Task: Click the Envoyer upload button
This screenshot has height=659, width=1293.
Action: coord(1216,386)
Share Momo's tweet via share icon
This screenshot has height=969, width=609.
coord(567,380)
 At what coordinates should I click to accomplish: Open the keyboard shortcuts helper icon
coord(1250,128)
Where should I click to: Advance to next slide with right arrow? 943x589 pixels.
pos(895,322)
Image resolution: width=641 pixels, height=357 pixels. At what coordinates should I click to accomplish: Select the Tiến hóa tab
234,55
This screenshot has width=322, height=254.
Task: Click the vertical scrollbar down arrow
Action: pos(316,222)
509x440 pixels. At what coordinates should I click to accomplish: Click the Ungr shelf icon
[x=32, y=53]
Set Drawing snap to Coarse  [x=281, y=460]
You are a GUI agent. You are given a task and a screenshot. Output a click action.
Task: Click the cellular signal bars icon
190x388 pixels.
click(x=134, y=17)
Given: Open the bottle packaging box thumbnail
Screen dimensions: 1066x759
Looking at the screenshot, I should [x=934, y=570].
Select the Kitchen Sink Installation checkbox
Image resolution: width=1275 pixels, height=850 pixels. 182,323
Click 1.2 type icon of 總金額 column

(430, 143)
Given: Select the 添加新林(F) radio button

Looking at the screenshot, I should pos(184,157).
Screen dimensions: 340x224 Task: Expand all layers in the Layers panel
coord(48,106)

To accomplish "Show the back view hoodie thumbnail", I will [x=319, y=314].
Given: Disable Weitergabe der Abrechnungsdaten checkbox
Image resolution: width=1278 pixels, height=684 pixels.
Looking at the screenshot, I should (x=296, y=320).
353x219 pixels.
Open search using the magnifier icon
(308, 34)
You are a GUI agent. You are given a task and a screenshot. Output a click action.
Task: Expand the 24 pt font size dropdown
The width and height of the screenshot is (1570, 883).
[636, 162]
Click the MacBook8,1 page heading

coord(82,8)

▬▬▬▬▬▬

OBJECTIVE:
Copy out the records above word for word, reproducing every line unchanged.

TASK RESPONSE:
Task: Click the Envoyer upload button
This screenshot has height=659, width=1293.
Action: coord(1216,386)
Share Momo's tweet via share icon
This screenshot has height=969, width=609.
coord(567,380)
 At what coordinates should I click to accomplish: Open the keyboard shortcuts helper icon
coord(1250,128)
Where should I click to: Advance to next slide with right arrow? 943x589 pixels.
pos(895,322)
Image resolution: width=641 pixels, height=357 pixels. At what coordinates should I click to accomplish: Select the Tiến hóa tab
234,55
This screenshot has width=322, height=254.
Task: Click the vertical scrollbar down arrow
Action: pos(316,222)
509x440 pixels. At what coordinates should I click to accomplish: Click the Ungr shelf icon
[x=32, y=53]
Set Drawing snap to Coarse  [x=281, y=460]
You are a GUI agent. You are given a task and a screenshot. Output a click action.
Task: Click the cellular signal bars icon
190x388 pixels.
click(x=134, y=17)
Given: Open the bottle packaging box thumbnail
Screen dimensions: 1066x759
Looking at the screenshot, I should [x=934, y=570].
Select the Kitchen Sink Installation checkbox
Image resolution: width=1275 pixels, height=850 pixels. 182,323
Click 1.2 type icon of 總金額 column

(430, 143)
Given: Select the 添加新林(F) radio button

Looking at the screenshot, I should pos(184,157).
Screen dimensions: 340x224 Task: Expand all layers in the Layers panel
coord(48,106)

To accomplish "Show the back view hoodie thumbnail", I will [x=319, y=314].
Given: Disable Weitergabe der Abrechnungsdaten checkbox
Image resolution: width=1278 pixels, height=684 pixels.
Looking at the screenshot, I should (x=296, y=320).
353x219 pixels.
Open search using the magnifier icon
(308, 34)
You are a GUI agent. You are given a task and a screenshot. Output a click action.
Task: Expand the 24 pt font size dropdown
The width and height of the screenshot is (1570, 883).
[636, 162]
Click the MacBook8,1 page heading

coord(82,8)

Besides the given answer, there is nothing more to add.